Se produjo muy lejos del Hexágono [como se denomina a Francia por su perímetro hexagonal], es cierto, pero adquirió un enorme valor simbólico y propagandístico, sobre todo porque la escaramuza militar demostró las habilidades de Charles De Gaulle en un periodo de incertidumbre y recelos internacionales. Se explica así que el carismático general regresara a Saint Pierre con el rango de presidente. Y que oficiara un discurso sentimental que reconocía al archipiélago un lugar en la historia de Francia: “Aquí empezó nuestra victoria, compatriotas”.
Y aquí se ha arraigado un paraíso fiscal, no ya por las peculiaridades del ventajoso sistema tributario, sino porque Saint Pierre, igual que otros territorios ultramarinos franceses (Saint Martin, Martinica, Saint Barthélémy) forman parte de una anomalía extraterritorial en la que se comete con asiduidad el delito de evasión y de blanqueo de capitales.
Es una de las contradicciones de la Unión Europea. Y no conviene frivolizar con el asunto, por mucho que el souvenir predilecto en Saint Pierre et Miquelon sea el sombrero blanco de Al Capone.
Una guillotina de cine
Solo hay constancia de haberse empleado una sola vez la guillotina en Norteamérica.

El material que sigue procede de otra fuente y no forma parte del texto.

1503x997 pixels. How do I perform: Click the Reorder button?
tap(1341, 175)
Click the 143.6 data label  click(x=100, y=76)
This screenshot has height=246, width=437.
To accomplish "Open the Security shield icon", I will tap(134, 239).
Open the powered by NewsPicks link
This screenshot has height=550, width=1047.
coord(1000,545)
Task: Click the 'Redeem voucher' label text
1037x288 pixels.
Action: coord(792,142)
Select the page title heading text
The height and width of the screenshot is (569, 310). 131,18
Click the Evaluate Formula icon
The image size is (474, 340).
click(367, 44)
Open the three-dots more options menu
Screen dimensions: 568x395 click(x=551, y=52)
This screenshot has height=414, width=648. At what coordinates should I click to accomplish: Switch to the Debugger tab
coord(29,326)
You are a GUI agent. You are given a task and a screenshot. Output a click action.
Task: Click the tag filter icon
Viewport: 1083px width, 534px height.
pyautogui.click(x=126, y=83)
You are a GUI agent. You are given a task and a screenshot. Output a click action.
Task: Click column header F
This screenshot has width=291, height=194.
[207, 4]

Y fue necesario transportarla hasta Saint Pierre en barco desde la lejana Martinica (Caribe), aunque la mayor complicación sobrevino cuando las autoridades competentes no encontraron un verdugo cualificado.

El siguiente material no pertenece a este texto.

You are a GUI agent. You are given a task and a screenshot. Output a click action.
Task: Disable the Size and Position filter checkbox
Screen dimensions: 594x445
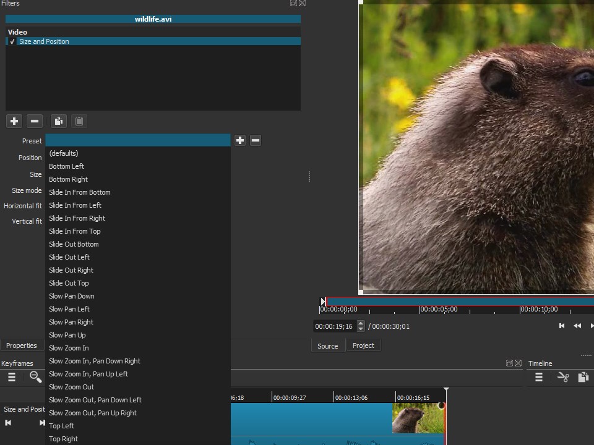pyautogui.click(x=12, y=41)
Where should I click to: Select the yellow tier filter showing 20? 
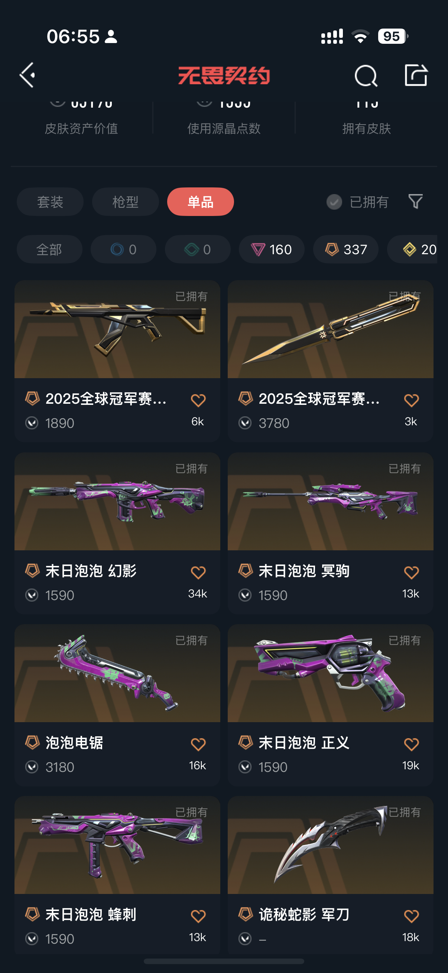coord(412,249)
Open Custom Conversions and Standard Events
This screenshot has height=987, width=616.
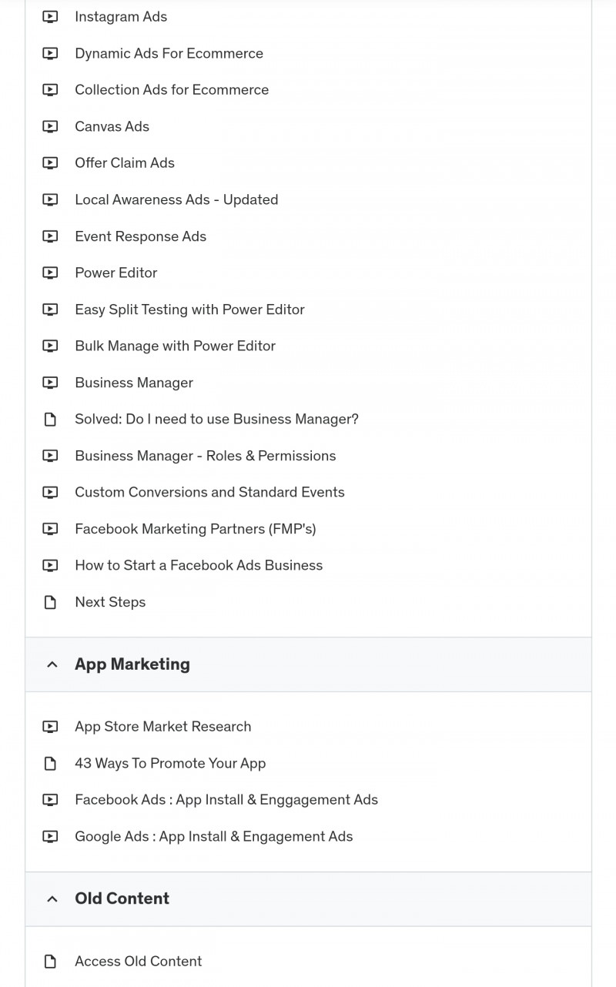coord(209,492)
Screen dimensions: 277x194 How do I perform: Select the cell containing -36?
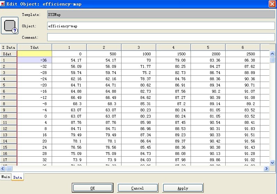coord(35,60)
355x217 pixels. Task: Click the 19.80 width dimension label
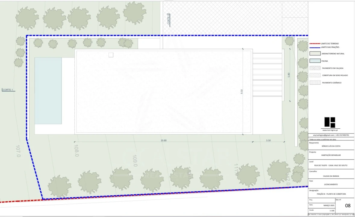coord(163,140)
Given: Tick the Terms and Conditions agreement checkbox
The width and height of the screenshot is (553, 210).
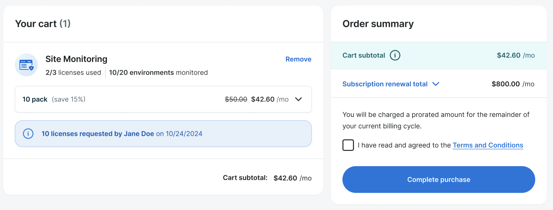Looking at the screenshot, I should [348, 145].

Y finalmente apareció. Un inmigrante al que convencieron para decapitar a Joseph Neel el 24 de agosto de 1889, acusado como estaba de haber asesinado al compatriota monsieur Coupard.
La historia adquirió una extraordinaria repercusión cuando el cineasta francés Patrice Leconte la extrapoló al celuloide. Reclutó a las máximas figuras nacionales —Juliette Binoche, Daniel Auteuil— y convenció al colega Emir Kusturica para debutar al otro lado de la cámara.
El experimento cristalizó felizmente con el estreno de La viuda de Saint Pierre en el año 2000, incorporando toda clase de licencias históricas y artísticas, pues la guillotina, como los niños, no venía de Martinica, sino de París.